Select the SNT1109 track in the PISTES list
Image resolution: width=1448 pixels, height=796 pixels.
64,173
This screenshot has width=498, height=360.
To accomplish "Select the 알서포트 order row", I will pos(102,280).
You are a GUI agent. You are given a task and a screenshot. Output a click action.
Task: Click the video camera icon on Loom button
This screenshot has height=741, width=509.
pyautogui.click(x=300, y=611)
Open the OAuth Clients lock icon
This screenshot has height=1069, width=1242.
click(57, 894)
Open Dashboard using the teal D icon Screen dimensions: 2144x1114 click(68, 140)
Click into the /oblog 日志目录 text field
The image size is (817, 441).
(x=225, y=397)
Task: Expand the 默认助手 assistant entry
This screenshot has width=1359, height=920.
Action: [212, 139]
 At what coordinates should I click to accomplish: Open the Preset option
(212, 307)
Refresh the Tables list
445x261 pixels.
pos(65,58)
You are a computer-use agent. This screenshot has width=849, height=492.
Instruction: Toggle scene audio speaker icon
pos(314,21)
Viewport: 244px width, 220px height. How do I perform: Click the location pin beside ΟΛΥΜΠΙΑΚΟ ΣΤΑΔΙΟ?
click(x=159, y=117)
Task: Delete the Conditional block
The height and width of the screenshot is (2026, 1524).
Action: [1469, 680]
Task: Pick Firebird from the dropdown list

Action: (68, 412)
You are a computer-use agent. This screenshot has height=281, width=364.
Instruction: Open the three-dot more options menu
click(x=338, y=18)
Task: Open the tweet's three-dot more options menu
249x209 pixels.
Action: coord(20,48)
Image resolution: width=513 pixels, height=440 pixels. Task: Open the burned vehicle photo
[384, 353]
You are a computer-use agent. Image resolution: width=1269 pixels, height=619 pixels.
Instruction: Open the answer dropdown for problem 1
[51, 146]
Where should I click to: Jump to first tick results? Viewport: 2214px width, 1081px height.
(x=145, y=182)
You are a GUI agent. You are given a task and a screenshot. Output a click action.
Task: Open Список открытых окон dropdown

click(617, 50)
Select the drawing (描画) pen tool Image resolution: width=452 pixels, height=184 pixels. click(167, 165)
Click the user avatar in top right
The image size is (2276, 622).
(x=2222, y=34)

.....

Reproduce todos los ítems y cambia "dropdown" por "drop-down", sin modificar nada más.

RESPUESTA FINAL:
Select the SNT1109 track in the PISTES list
Image resolution: width=1448 pixels, height=796 pixels.
64,173
This screenshot has width=498, height=360.
To accomplish "Select the 알서포트 order row", I will pos(102,280).
You are a GUI agent. You are given a task and a screenshot. Output a click action.
Task: Click the video camera icon on Loom button
This screenshot has height=741, width=509.
pyautogui.click(x=300, y=611)
Open the OAuth Clients lock icon
This screenshot has height=1069, width=1242.
click(57, 894)
Open Dashboard using the teal D icon Screen dimensions: 2144x1114 click(68, 140)
Click into the /oblog 日志目录 text field
The image size is (817, 441).
(x=225, y=397)
Task: Expand the 默认助手 assistant entry
This screenshot has width=1359, height=920.
Action: [212, 139]
 At what coordinates should I click to accomplish: Open the Preset option
(212, 307)
Refresh the Tables list
445x261 pixels.
pos(65,58)
You are a computer-use agent. This screenshot has width=849, height=492.
Instruction: Toggle scene audio speaker icon
pos(314,21)
Viewport: 244px width, 220px height. How do I perform: Click the location pin beside ΟΛΥΜΠΙΑΚΟ ΣΤΑΔΙΟ?
click(x=159, y=117)
Task: Delete the Conditional block
The height and width of the screenshot is (2026, 1524).
Action: [1469, 680]
Task: Pick Firebird from the drop-down list

Action: (68, 412)
You are a computer-use agent. This screenshot has height=281, width=364.
Instruction: Open the three-dot more options menu
click(x=338, y=18)
Task: Open the tweet's three-dot more options menu
249x209 pixels.
Action: coord(20,48)
Image resolution: width=513 pixels, height=440 pixels. Task: Open the burned vehicle photo
[384, 353]
You are a computer-use agent. Image resolution: width=1269 pixels, height=619 pixels.
Instruction: Open the answer drop-down for problem 1
[51, 146]
Where should I click to: Jump to first tick results? Viewport: 2214px width, 1081px height.
(x=145, y=182)
You are a GUI agent. You are given a task and a screenshot. Output a click action.
Task: Open Список открытых окон drop-down

click(617, 50)
Select the drawing (描画) pen tool Image resolution: width=452 pixels, height=184 pixels. click(167, 165)
Click the user avatar in top right
The image size is (2276, 622).
(x=2222, y=34)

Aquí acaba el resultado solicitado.